Matthew Lynn

Rachel Reeves can easily make life difficult for Rishi Sunak

(Getty images)

There is one thing to be said for Anneliese Dodds: as shadow chancellor, she set the bar very low. Virtually invisible, with few ideas, and a manner designed to send even political obsessives to sleep, her successor Rachel Reeves won’t have to do much to look like an immediate improvement. A wet tea towel would have more impact.

And yet if Reeves wants to make a real impression, there is one move she should make, even though it would require some courage. She should focus on attacking the government from the liberal, pro-consumer right rather than the left – because that’s where the space is.

After a disastrous set of local elections, it is difficult to see why the hapless Dodds should be the most high-profile casualty on the Labour front bench. True, she didn’t set the world alight. Even so, voters in the Red Wall will hardly have abandoned Labour because they didn’t agree with her plan for a ‘bright future for our High Streets ( a ‘fightback fund’, in case it slipped your mind) or her occasional calls for a ‘responsible fiscal framework’. It would seem something deeper was happening. But Sir Keir Starmer realises someone has to carry the can – and he has courageously decided it isn’t going to be him. 

After a disastrous set of local elections, it is difficult to see why the hapless Dodds should be the most high-profile casualty on the Labour front bench

Reeves may well prove an upgrade. She is smart, articulate, and doesn’t have too much baggage. Yet if she wants to make a real impact, then she needs to take Labour in a completely different direction. On most economic matters, the Boris Johnson-Rishi Sunak double act are already well to the left of centre. The space is on the free market, consumer friendly liberal right.

What would that look like? First, Reeves could make the case for fiscal prudence. The government is spending money like crazy, but if it blows up it will look a lot better if there are clips of the shadow chancellor warning about it. 

Next, the party could embrace change. In the United States, for example, vast sums of money have been spent on stimulus cheques rather than a furlough scheme. Unemployment went up, but has fallen rapidly again as the economy re-opens. That could well be better than simply preserving lots of old jobs that might never come back.

Thirdly, Labour could champion small businesses and entrepreneurs, and take on monopolies. The party could stop condemning the gig economy, for example, and work out ways to regulate it so that it worked for employees as well as the app companies (that’s where the jobs are going to be). 

Finally, it could reform the state, drawing on the lessons of vaccine success. Instead of condemning business people getting involved in government, they should bring in some more of that energy to improve delivery.

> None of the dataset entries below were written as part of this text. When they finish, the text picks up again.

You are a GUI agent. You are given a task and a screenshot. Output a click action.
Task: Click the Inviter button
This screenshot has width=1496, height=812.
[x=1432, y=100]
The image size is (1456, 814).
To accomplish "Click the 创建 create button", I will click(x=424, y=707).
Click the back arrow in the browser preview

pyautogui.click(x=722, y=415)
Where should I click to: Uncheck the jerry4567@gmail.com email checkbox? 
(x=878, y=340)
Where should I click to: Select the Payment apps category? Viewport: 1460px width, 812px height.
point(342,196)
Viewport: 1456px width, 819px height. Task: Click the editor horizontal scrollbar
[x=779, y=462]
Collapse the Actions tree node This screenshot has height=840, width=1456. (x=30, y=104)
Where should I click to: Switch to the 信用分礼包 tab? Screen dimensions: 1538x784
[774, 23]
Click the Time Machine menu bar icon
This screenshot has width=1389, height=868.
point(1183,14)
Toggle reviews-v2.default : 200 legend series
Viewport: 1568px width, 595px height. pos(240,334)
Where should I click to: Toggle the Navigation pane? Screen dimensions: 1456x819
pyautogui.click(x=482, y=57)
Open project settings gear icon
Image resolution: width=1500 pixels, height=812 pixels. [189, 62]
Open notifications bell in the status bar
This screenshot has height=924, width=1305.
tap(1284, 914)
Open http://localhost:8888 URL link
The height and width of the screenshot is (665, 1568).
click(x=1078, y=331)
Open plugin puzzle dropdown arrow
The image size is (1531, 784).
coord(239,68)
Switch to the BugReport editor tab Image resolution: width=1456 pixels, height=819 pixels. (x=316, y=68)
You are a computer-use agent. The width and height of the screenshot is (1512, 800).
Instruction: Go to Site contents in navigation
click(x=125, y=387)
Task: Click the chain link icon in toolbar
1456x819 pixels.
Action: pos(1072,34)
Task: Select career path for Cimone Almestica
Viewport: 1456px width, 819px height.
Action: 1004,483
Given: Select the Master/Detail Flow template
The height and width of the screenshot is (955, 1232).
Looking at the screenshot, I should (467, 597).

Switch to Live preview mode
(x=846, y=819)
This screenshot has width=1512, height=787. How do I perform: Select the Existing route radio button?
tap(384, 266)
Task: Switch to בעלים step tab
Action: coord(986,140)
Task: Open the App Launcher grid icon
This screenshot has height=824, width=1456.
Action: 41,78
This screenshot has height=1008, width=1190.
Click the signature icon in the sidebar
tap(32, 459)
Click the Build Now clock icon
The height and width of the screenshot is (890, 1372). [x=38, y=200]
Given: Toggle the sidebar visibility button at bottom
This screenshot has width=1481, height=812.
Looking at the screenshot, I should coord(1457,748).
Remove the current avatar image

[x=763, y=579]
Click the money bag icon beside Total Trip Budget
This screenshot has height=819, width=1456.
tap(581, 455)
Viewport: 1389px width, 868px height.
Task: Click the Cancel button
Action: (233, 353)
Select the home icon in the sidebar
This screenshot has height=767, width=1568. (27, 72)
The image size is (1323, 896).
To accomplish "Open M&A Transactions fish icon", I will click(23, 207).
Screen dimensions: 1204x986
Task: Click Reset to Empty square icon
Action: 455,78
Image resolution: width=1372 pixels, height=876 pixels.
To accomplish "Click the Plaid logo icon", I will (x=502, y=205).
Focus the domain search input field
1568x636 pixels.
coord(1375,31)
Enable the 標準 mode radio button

In truth, the Conservatives have moved a long way to the left on economics. They have turned into the Big State party, hooked on industrial strategy and intervention. It is very hard to see how Labour can muscle them out of that territory. Whatever they promise to spend, Johnson will simply double it. 

But that has left a lot of space on the consumer-friendly, pro-competition right. It might be unfamiliar territory, and not all the activists will like it. A lot of voters might, however – and if Reeves wants to be really bold she should seize it.